━━━━━ SOURCE MATERIAL ━━━━━
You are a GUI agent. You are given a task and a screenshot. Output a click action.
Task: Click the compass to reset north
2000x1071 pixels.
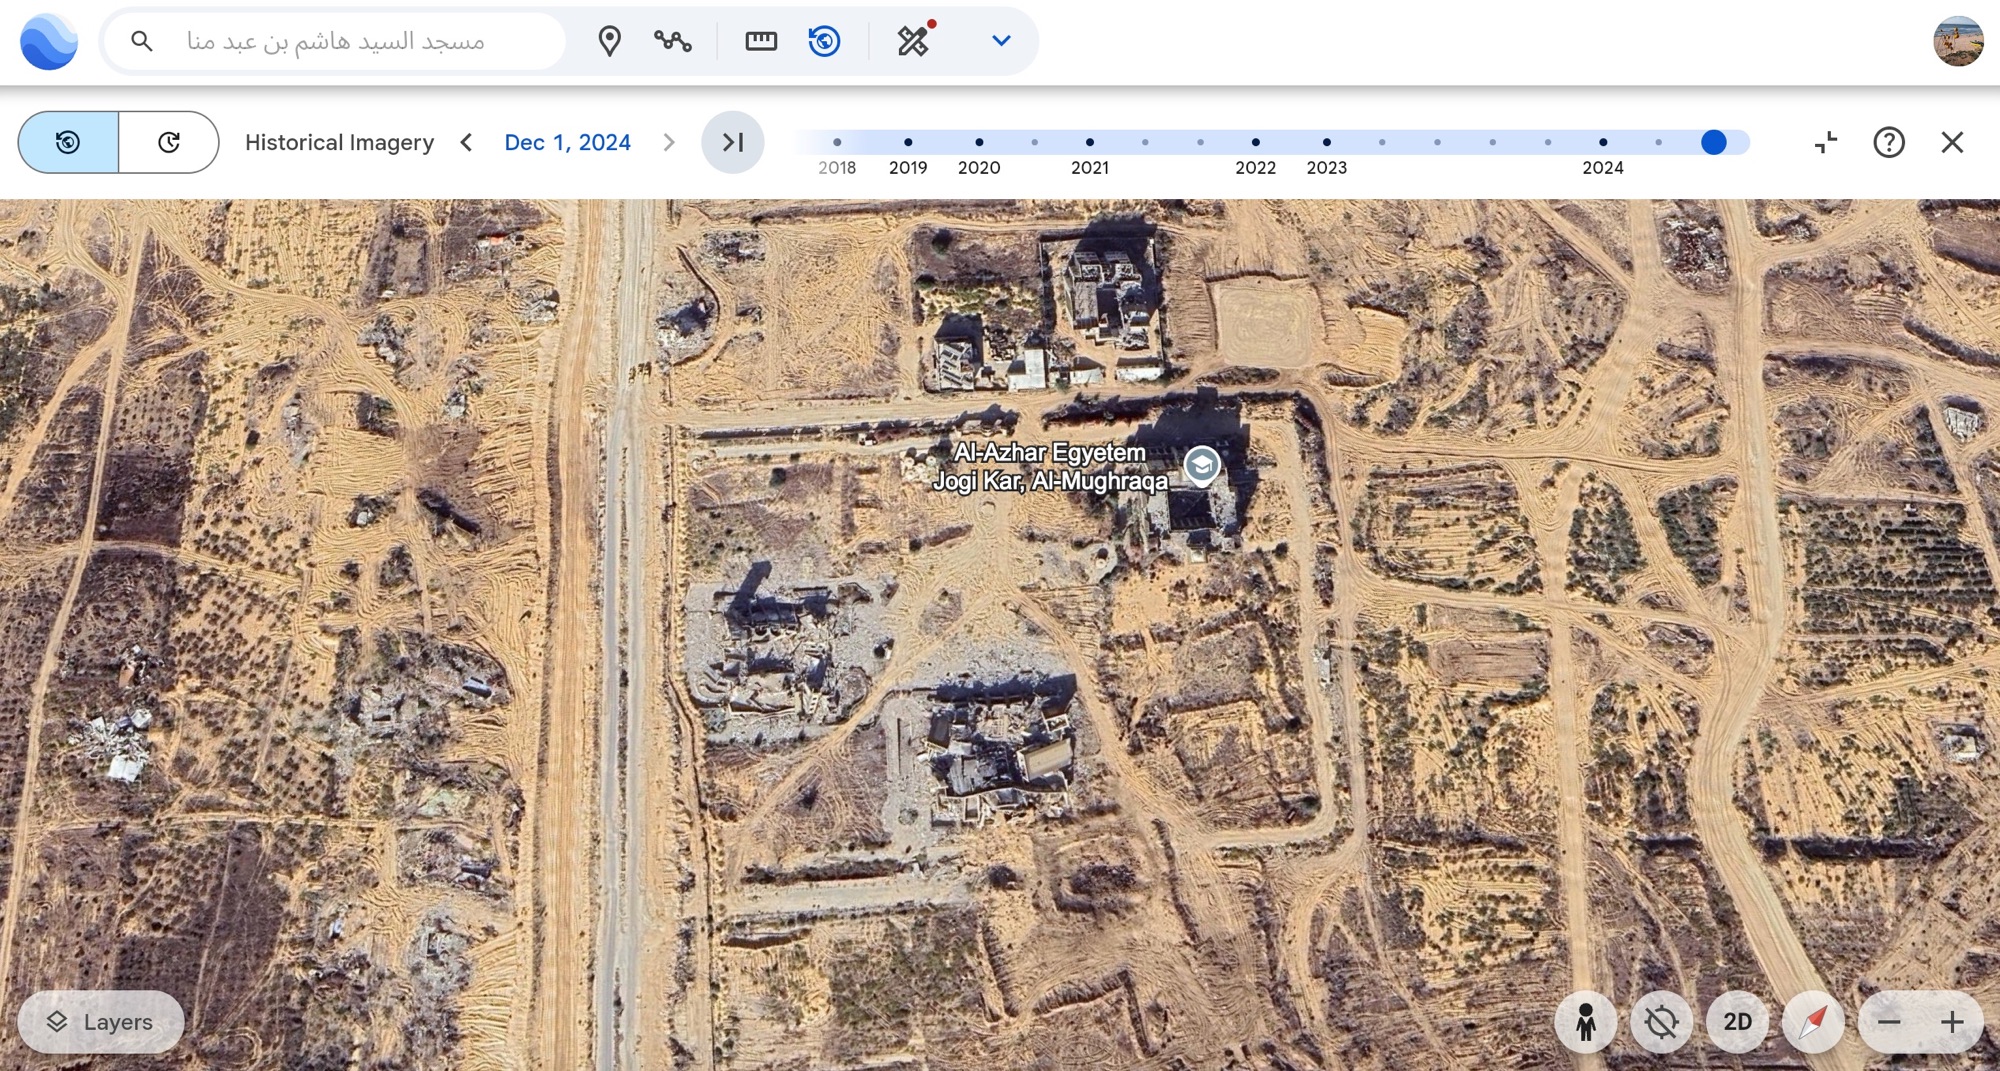pos(1813,1022)
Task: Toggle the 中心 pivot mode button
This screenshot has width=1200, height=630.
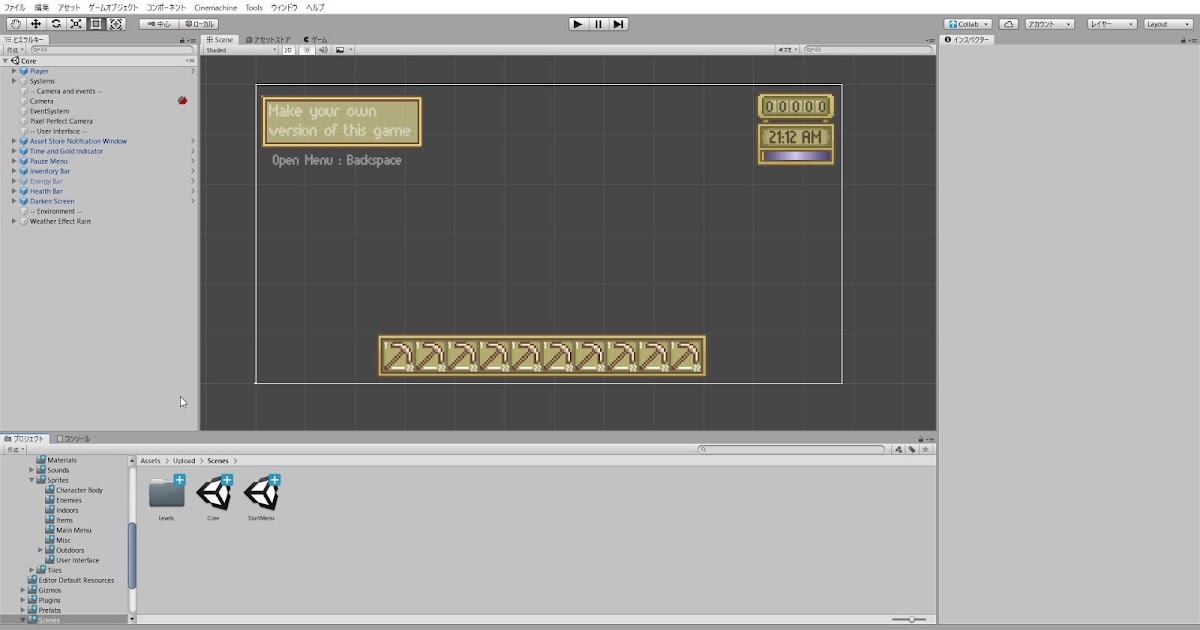Action: (x=158, y=23)
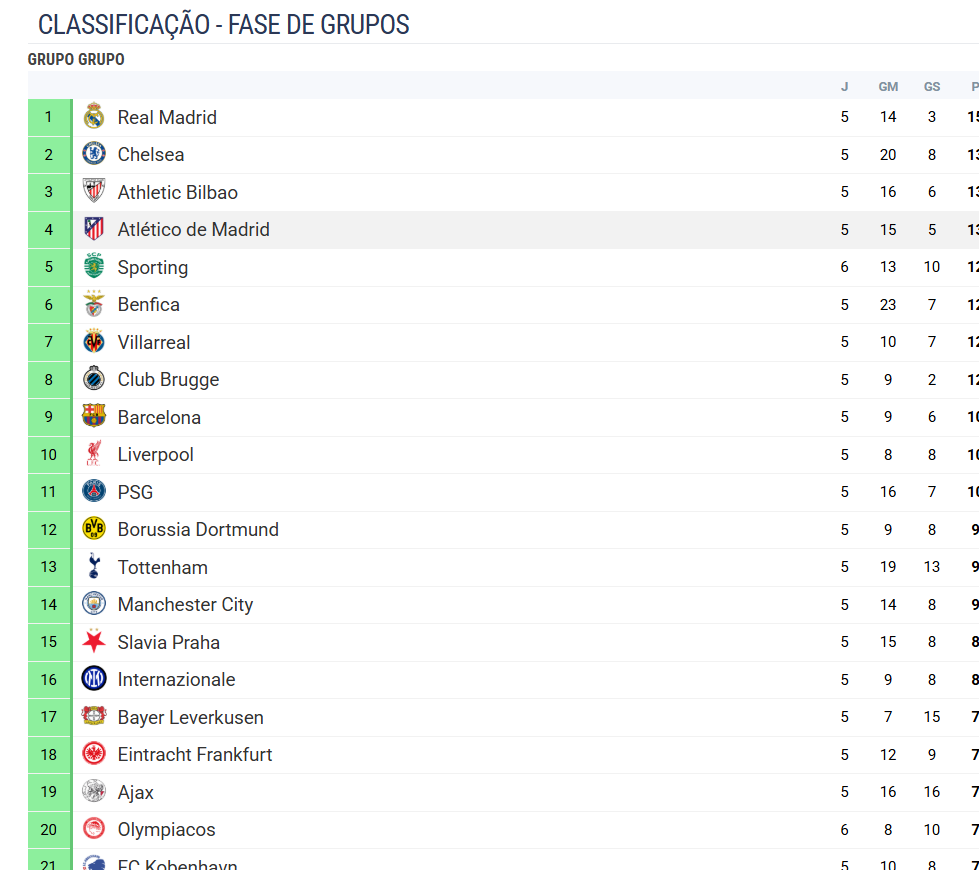Open the Manchester City team link
Viewport: 979px width, 870px height.
[x=185, y=604]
━━━━━
Output the data above exactly; pictures do not belong in the copy.

▶ [RESULT]:
You are a GUI agent. You are given a task and a screenshot. Output a click action.
Task: Click the compass to reset north
2000x1071 pixels.
pos(1813,1022)
Task: Toggle the 中心 pivot mode button
This screenshot has width=1200, height=630.
Action: (x=158, y=23)
Open the Manchester City team link
Viewport: 979px width, 870px height.
[x=185, y=604]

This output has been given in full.